REGISTRAZIONE DEI CONTRATTI DI COMODATO- La risoluzione affronta poi il tema della registrazione dei contratti di comodato, a partire da quelli redatti in forma scritta. Viene confermato l'obbligo di registrare il contratto entro 20 giorni, precisando che l'agevolazione Imu decorre dalla data del contratto di comodato e non da quello della registrazione. “Ai fini IMU, occorre tenere presente l’art. 9, comma 2, del D. Lgs. 14 marzo 2011, n. 23, il quale dispone che l’imposta è dovuta per anni solari proporzionalmente alla quota e ai mesi dell'anno nei quali si è protratto il possesso; a tal fine il mese durante il quale il possesso si è protratto per almeno quindici giorni è computato per intero. Per beneficiare dell’agevolazione sin dal mese di gennaio 2016, il contratto di comodato redatto in forma scritta deve essere stato, quindi, stipulato entro il 16 gennaio 2016 e registrato secondo le disposizioni che regolano l’imposta di registro”.

Anche per i contratti verbali di comodato, la legge di Stabilità richiede espressamente la registrazione. “Pertanto, ai soli fini dell’applicazione dell’agevolazione in oggetto, la relativa registrazione- prosegue il Mef- potrà essere effettuata previa esclusiva presentazione del modello di richiesta di registrazione (modello 69) in duplice copia in cui, come tipologia dell’atto, dovrà essere indicato “Contratto verbale di comodato”. Anche per questi ultimi, è necessario tenere conto della data di conclusione del contratto, ai fini della decorrenza dell'agevolazione.

POSSESSO DI UN SOLO IMMOBILE DA PARTE DEL COMODANTE ED ESEMPLIFICAZIONE- Laddove la norma prevede che il comodante possieda “un solo immobile in Italia”, il Mef conferma che il concetto di “immobile” deve essere riferito solo alle unità abitative. Perciò il possesso di terreni, negozi o di una pertinenza non impedisce l'agevolazione del 50% della base imponibile. Per le pertinenze concesse in comodato unitamente all'abitazione, sarà applicabile il trattamento di favore per l'abitazione stessa, ma secondo certi limiti. “Nei limiti comunque fissati dal comma 2 dell’art. 13 del D. L. n. 201 del 2011, in base al quale per pertinenze dell'abitazione principale si intendono esclusivamente quelle classificate nelle categorie catastali C/2, C/6 e C/7, nella misura massima di un'unità pertinenziale per ciascuna delle categorie catastali indicate, anche se iscritte in catasto unitamente all'unità ad uso abitativo.

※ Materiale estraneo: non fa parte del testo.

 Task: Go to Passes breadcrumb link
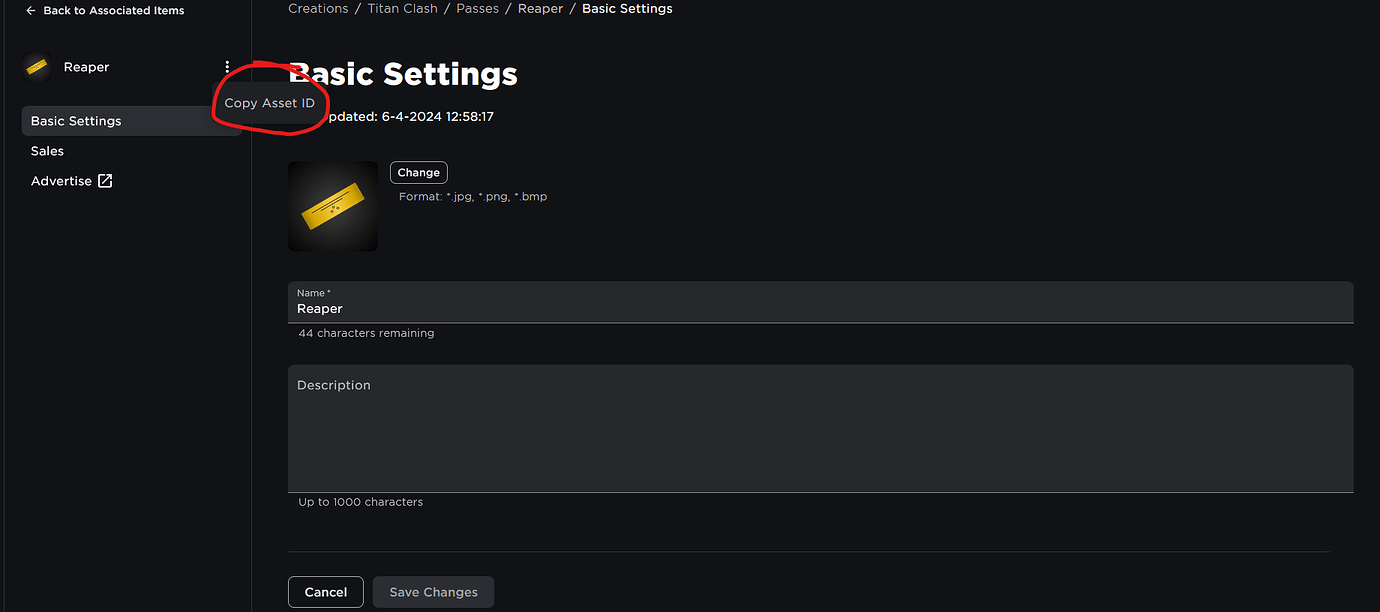click(477, 9)
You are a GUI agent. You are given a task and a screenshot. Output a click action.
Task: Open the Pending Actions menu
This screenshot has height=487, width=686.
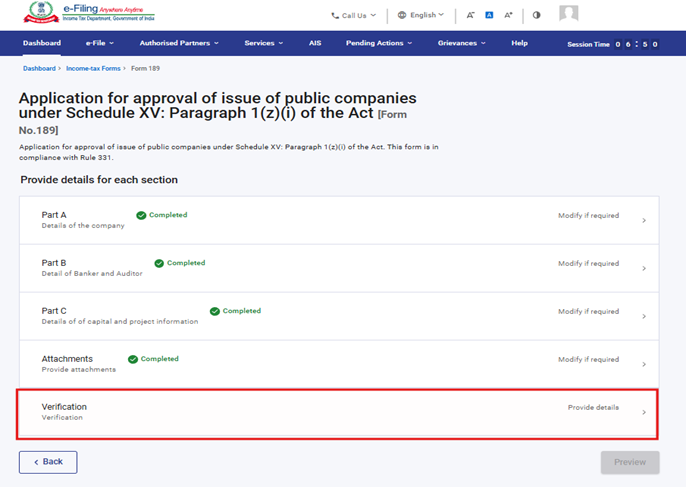tap(382, 43)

Tale conclusione si fonda sulla circostanza che il comodatario, per espressa previsione di legge, deve adibire a propria abitazione principale l’immobile concesso in comodato. Se, dunque, ad esempio, oggetto del comodato è un appartamento con un garage (C/6) e una soffitta (C/2), allora la riduzione della base imponibile si applica a tutti gli immobili appena indicati mentre è ininfluente ai fini del riconoscimento del beneficio il fatto che il comodante possieda un altro garage (C/6)”.

L'ultimo caso preso in considerazione è quello delle abitazioni rurali ad uso strumentale, di cui all'articolo 9, comma 3-bis del Dl 557/1993, o di quelle destinate ad abitazioni dei dipendenti esercenti attività agricola. Secondo il Mef, il possesso di questi immobili, sebbene abitativi, non preclude l'accesso all'agevolazione. Lo stesso legislatore, infatti, li ha considerati strumentali all'esercizio dell'agricoltura e non abitativi.

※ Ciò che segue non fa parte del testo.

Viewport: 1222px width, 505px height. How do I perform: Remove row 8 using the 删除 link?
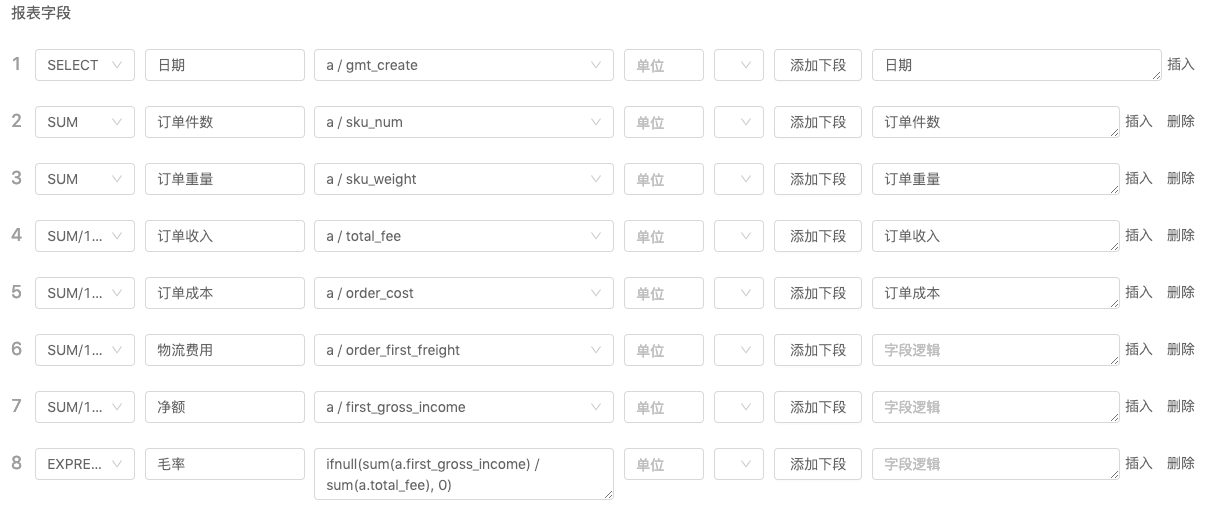click(1181, 463)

LA DETERMINAZIONE DELLA QUOTA DELLA TASI A CARICO DEL COMODANTE SUGLI IMMOBILI IN COMODATO- Il comodante, se in possesso di tutte le condizioni richieste dalla norma, verserà la Tasi- una volta ridotta la base imponibile del 50%- nella percentuale stabilita dal Comune nel regolamento del 2015. Solo nel caso in cui non sia stata determinata la predetta percentuale il comodante è tenuto ad applicare la TASI nella misura del 90% dell'ammontare complessivo del tributo. Altro discorso per chi concede l'immobile. “Il comodatario, dovendo adibire ad abitazione principale l’immobile concesso in comodato, non deve adempiere all’obbligazione relativa alla TASI, in virtù delle disposizioni contenute nell’art. 1, commi 639 e 669 della legge n. 147 del 2013, poiché la legge di stabilità per l’anno 2016 ha previsto l’esclusione dalla TASI- conclude la risoluzione- sia per il possessore sia per l’occupante per gli immobili adibiti ad abitazione principale”.